**WHAT TO DO:** Would you output the lines from the one containing "Instruction: Show the 3 Bedroom rent data" through the final line of the entries, exactly and with pictures omitted?

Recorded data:
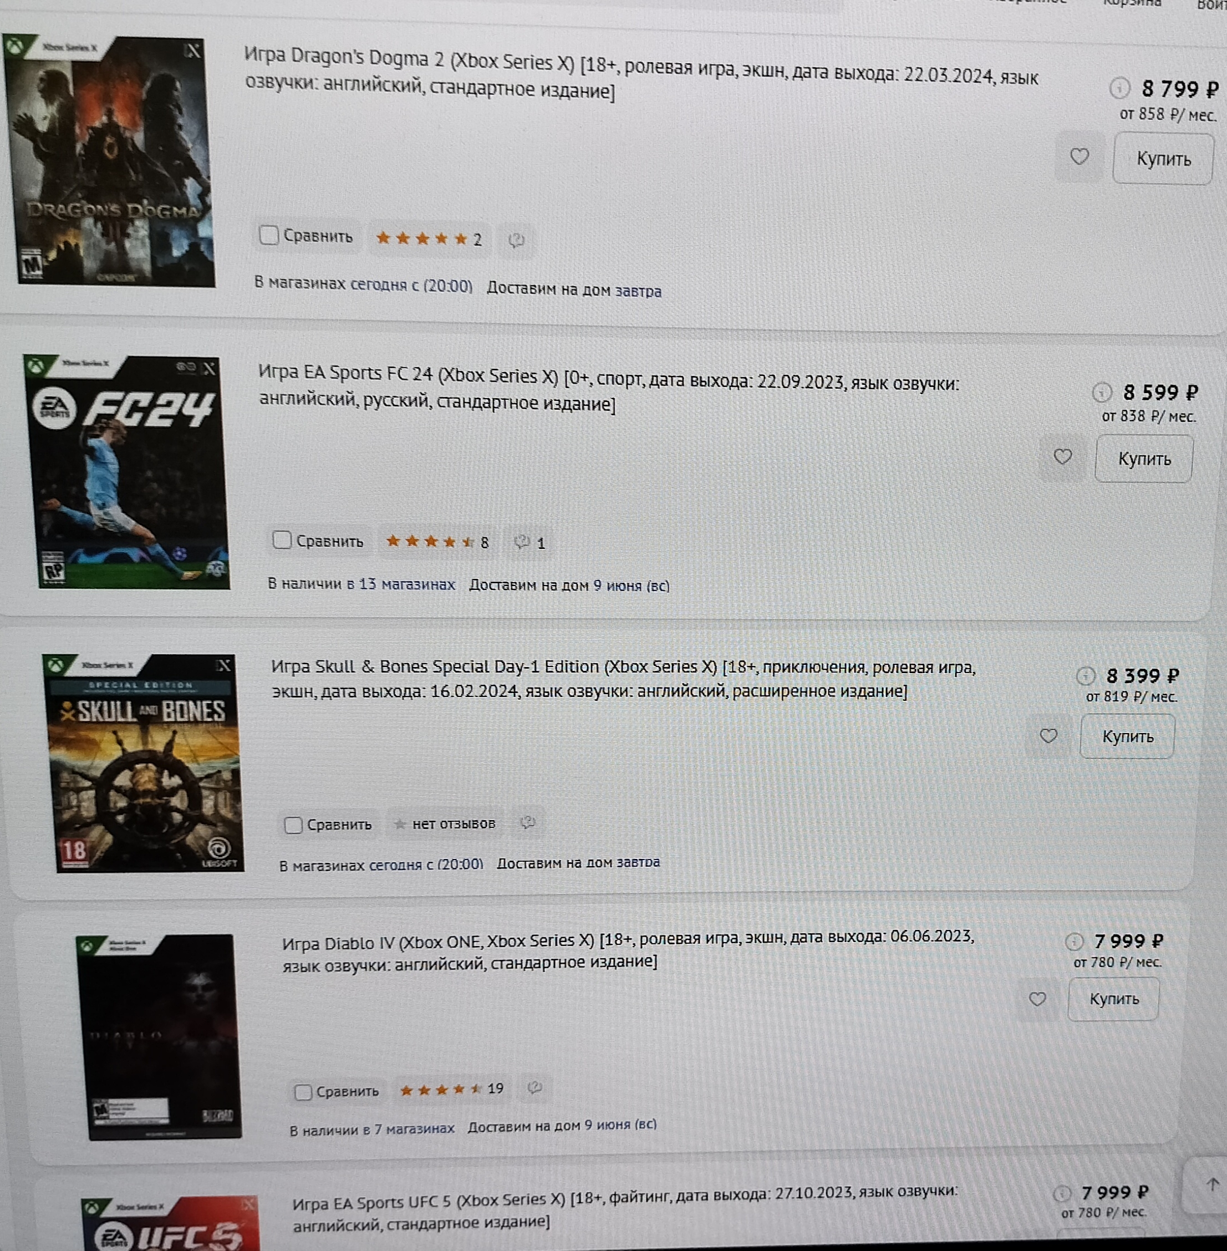1227x1251 pixels.
Task: Open comments icon for Dragon's Dogma 2
Action: [x=516, y=240]
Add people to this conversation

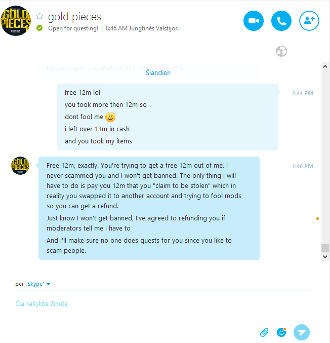[309, 21]
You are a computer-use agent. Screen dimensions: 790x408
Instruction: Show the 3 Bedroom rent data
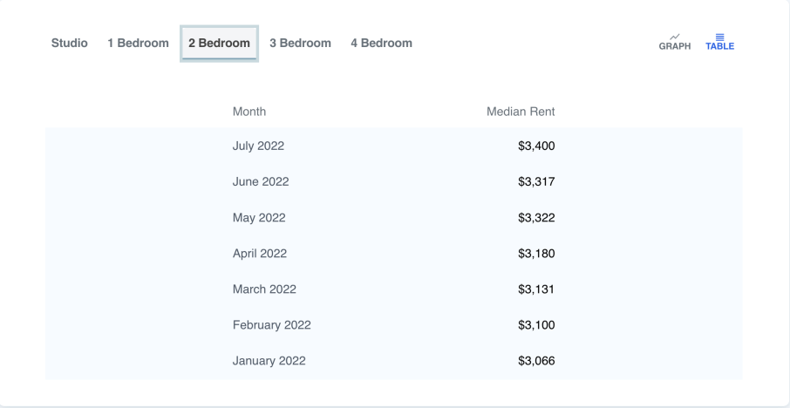300,43
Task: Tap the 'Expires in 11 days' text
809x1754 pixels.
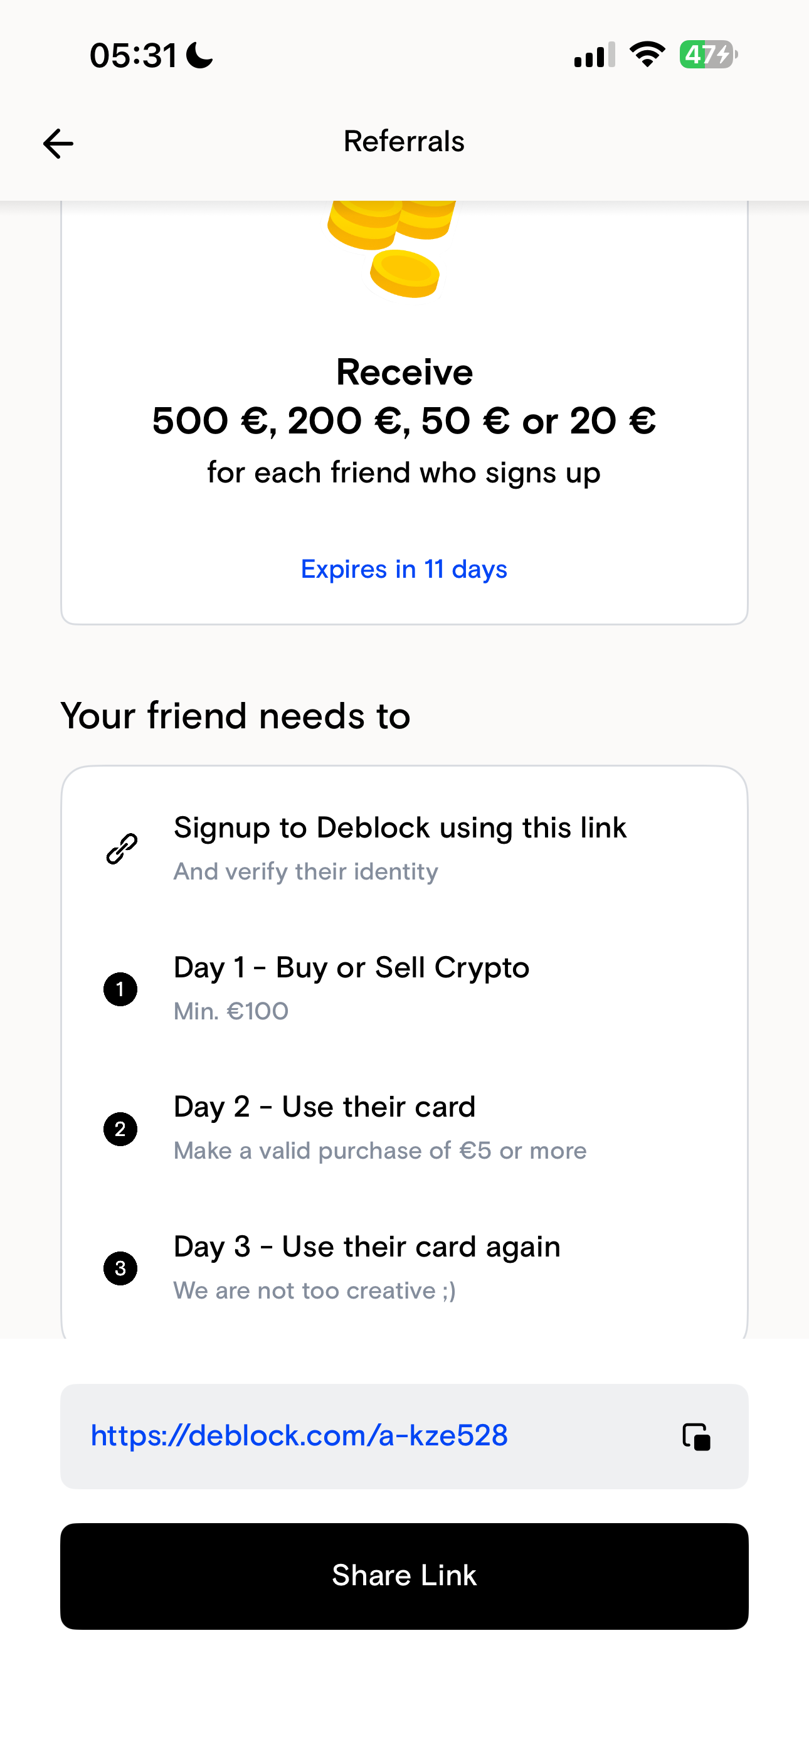Action: pyautogui.click(x=404, y=569)
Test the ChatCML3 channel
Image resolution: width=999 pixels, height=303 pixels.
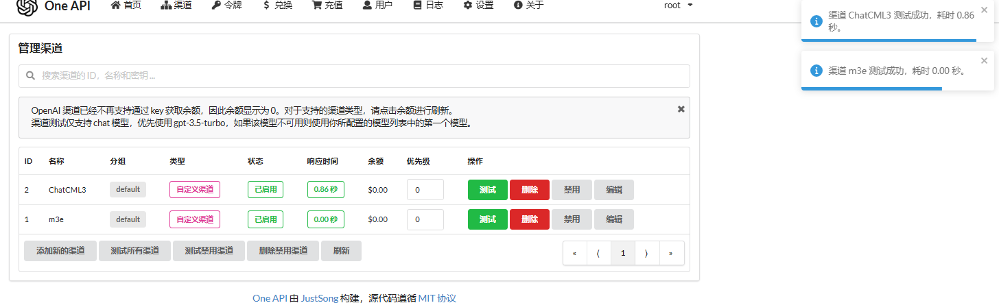pos(487,190)

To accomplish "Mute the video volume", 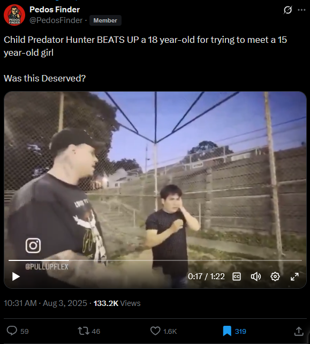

**SOLVED PROBLEM:**
Instruction: Show the 3 Bedroom rent data
300,43
Task: Tap the 'Expires in 11 days' text
809x1754 pixels.
Action: pyautogui.click(x=404, y=569)
Test the ChatCML3 channel
Image resolution: width=999 pixels, height=303 pixels.
pos(487,190)

To accomplish "Mute the video volume", 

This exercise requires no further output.